__Task statement__: Rewrite all of the material below, changing every "screenshot" to "snapshot" and leaving everything else unchanged. Omit the pictures from your version.

__Supplied data__:
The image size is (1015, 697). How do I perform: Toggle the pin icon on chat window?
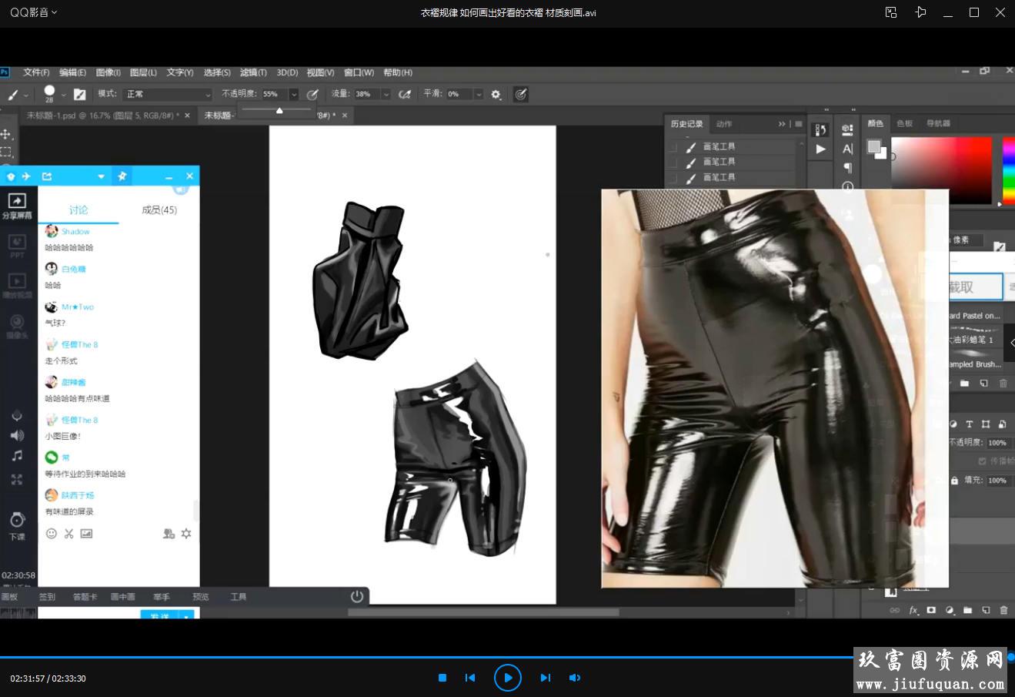[122, 176]
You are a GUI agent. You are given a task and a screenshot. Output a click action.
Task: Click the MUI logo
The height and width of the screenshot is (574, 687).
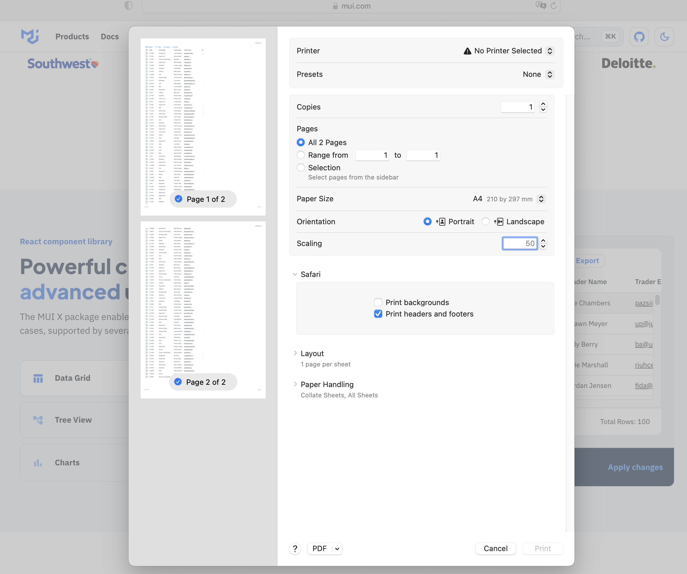click(30, 36)
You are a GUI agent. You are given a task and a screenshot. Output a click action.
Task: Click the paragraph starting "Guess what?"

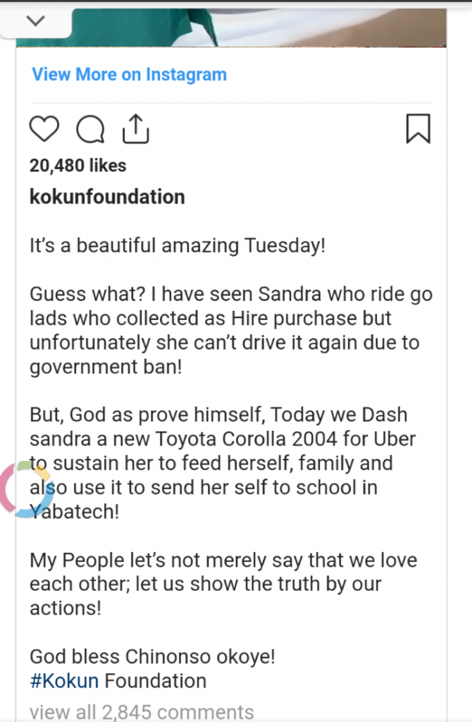click(x=231, y=330)
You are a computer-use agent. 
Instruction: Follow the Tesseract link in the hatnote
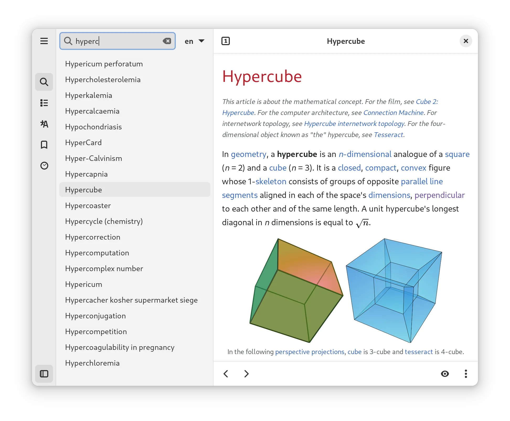coord(389,135)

__Output of the exercise__:
The image size is (1015, 697). How do I perform: Toggle the pin icon on chat window?
[122, 176]
You are a GUI agent. You are given a task and a snapshot. Output a click action.
Task: Click the MUI logo
The height and width of the snapshot is (574, 687).
click(30, 36)
You are a GUI agent. You are given a task and a snapshot. Output a click action.
Task: Click the paragraph starting "Guess what?"

click(x=231, y=330)
You are a computer-use agent. 
Instruction: Follow the Tesseract link in the hatnote
coord(389,135)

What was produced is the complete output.